Das Leben der Sklaven
Im täglichen Leben des alten Rom erledigten Sklaven den größten Teil der körperlichen Arbeit. Nach den republikanischen Expansionskriegen, die im 3.Jhd.v.Chr. begannen, wurden Hundertrtausende von Gefangenen aus dem Mittelmeerraum nach Italien gebracht, um als Sklaven auf Bauernhöfen, in Getreidemühlen und Bergwerken oder als Haussklaven Arbeitsdienste zu leisten. Ihre Zahl vermehrte sich noch, da verarmte Familien manchmal ihre Kinder oder sogar sich selbst in die Sklaverei verkauften. Wie Tiere wurden sie dann bei öffentlichen Versteigerungen feilgeboten, wo sie ein Plakat um den Hals trugen, das ihre Vorzüge anpries. Ihre Gesichter bedeckte man mit Schminke, um eine ungesunde Gesichtsfarbe zu verbergen. Mit der Zeit wuchs der Anteil der Sklaven an der Gesamtbevölkerung so stark, dass im 1.Jhd. ungefähr ein Viertel der Menschen in Italien und ein Drittel der Einwohner Roms aus Sklaven bestand.

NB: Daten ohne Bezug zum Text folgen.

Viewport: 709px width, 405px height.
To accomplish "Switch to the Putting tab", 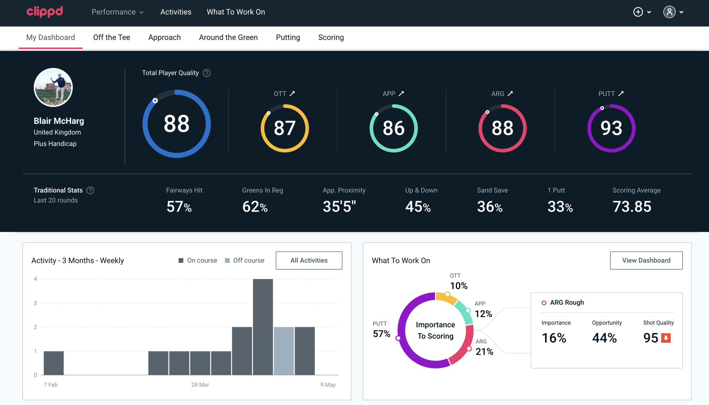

Viele der unbeliebtesten Arbeiten, die im Römischen Reich anfielen, überließ man den Sklaven. So schufteten in den Bergwerken, in denen die Sterblichkeitsrate besonders hoch lag, vorwiegend Sklaven. Auch das Auflesen von Abfällen und das Drehen der schweren Mühlsteine gehörte zu ihren vielfältigen Aufgaben. Oft hatten sie unter menschenunwürdigen Bedingungen zu leiden, wie die Arbeiter in einer Getreidemühle, deren trauriges Los der römische Schriftsteller Apuleius im 2. Jhd. beklagte: „O Götter, was für magere kleine Skalven sie waren!Ihre Haut war von den vielen Schlägen über und über mit dunkelroten Striemen überzogen. Ihre Rücken, voller Narben vom Auspeitschen, wurden von der zerrissenen Flickenkleidung eher beschattet als tatsächlich bedeckt. Manche trugen nur fadenscheinige Lendenschurze. Mit diesen Lumpen herausgeputzt, trugen sie alle Brandmale auf der Stirn, hatten die Köpfe fast kahl geschoren und Ketten um die Knöchel. Ihre Gesichtsfarbe war von einem hässlichen Gelb, und die Augen waren von dem dichten, dunklen Rauch und dem Dampf so entzündet, dass sie kaum sehen konnten.“
Die unmenschliche Behandlung vieler Sklaven hatte ihren Grund teilweise darin, dass ihre Herren sich in Wirklichket vor ihnen fürchteten. „Kein Herr kann sich sicher fühlen, weil er freundlich und rücksichtsvoll ist“, schrieb Plinius der Jüngere, als er hörte, das der für seine Grausamkeit berüchtigte Senator Larcius Macedo von seinen Sklaven im Bad ermordet worden war. In einem anderen Fall, als ein städtischer Beamter namens Pedanius Secundus im Jahr 61 von einem seiner Sklaven ermordet wurde, richtete man alle seine 400 Sklaven hin. Es sind auch Beispiele von großen Sklavenaufständen bekannt. Zwei Rebellionen fanden im 2.Jhd.v.Chr. in Sizilien statt und eine dritte, an der sich 73v.Chr. unter der Führung des römischen Gladiators Spartakus rund 90 000 Sklaven beteiligten, in Italien selbst.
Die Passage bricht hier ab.